The task. Could you restate word for word every line of the records below, from the first one to the one holding "Viewport: 660px width, 497px height."?

[Pixel coordinate grounding data]
::::::

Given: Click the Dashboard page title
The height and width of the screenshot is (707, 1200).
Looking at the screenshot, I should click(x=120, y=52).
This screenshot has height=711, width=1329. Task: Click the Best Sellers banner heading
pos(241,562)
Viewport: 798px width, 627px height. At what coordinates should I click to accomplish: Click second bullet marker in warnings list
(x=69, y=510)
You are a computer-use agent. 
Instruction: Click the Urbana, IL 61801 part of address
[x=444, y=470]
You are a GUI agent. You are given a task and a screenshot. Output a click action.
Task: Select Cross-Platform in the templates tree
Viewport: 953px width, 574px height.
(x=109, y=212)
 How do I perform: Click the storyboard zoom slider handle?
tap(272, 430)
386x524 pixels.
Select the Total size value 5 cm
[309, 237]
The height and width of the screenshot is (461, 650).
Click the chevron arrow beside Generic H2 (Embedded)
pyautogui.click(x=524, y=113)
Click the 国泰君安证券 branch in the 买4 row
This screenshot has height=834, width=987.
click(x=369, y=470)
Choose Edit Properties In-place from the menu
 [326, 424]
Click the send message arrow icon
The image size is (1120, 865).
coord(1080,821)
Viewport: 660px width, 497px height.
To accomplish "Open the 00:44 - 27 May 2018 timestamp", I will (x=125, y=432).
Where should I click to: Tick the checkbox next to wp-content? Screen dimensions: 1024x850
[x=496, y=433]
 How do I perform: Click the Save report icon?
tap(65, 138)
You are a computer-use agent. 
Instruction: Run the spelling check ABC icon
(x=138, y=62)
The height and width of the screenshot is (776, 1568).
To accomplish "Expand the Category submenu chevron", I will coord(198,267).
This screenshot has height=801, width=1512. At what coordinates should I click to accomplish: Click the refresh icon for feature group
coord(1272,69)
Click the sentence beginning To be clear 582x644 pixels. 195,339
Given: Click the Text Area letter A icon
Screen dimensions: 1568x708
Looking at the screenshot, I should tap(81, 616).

::::::

Your response.
Given: Click the Dashboard page title
The height and width of the screenshot is (707, 1200).
Looking at the screenshot, I should click(x=120, y=52).
This screenshot has height=711, width=1329. Task: Click the Best Sellers banner heading
pos(241,562)
Viewport: 798px width, 627px height. At what coordinates should I click to accomplish: Click second bullet marker in warnings list
(x=69, y=510)
You are a computer-use agent. 
Instruction: Click the Urbana, IL 61801 part of address
[x=444, y=470]
You are a GUI agent. You are given a task and a screenshot. Output a click action.
Task: Select Cross-Platform in the templates tree
Viewport: 953px width, 574px height.
(x=109, y=212)
 How do I perform: Click the storyboard zoom slider handle?
tap(272, 430)
386x524 pixels.
Select the Total size value 5 cm
[309, 237]
The height and width of the screenshot is (461, 650).
Click the chevron arrow beside Generic H2 (Embedded)
pyautogui.click(x=524, y=113)
Click the 国泰君安证券 branch in the 买4 row
This screenshot has height=834, width=987.
click(x=369, y=470)
Choose Edit Properties In-place from the menu
 [326, 424]
Click the send message arrow icon
The image size is (1120, 865).
coord(1080,821)
Viewport: 660px width, 497px height.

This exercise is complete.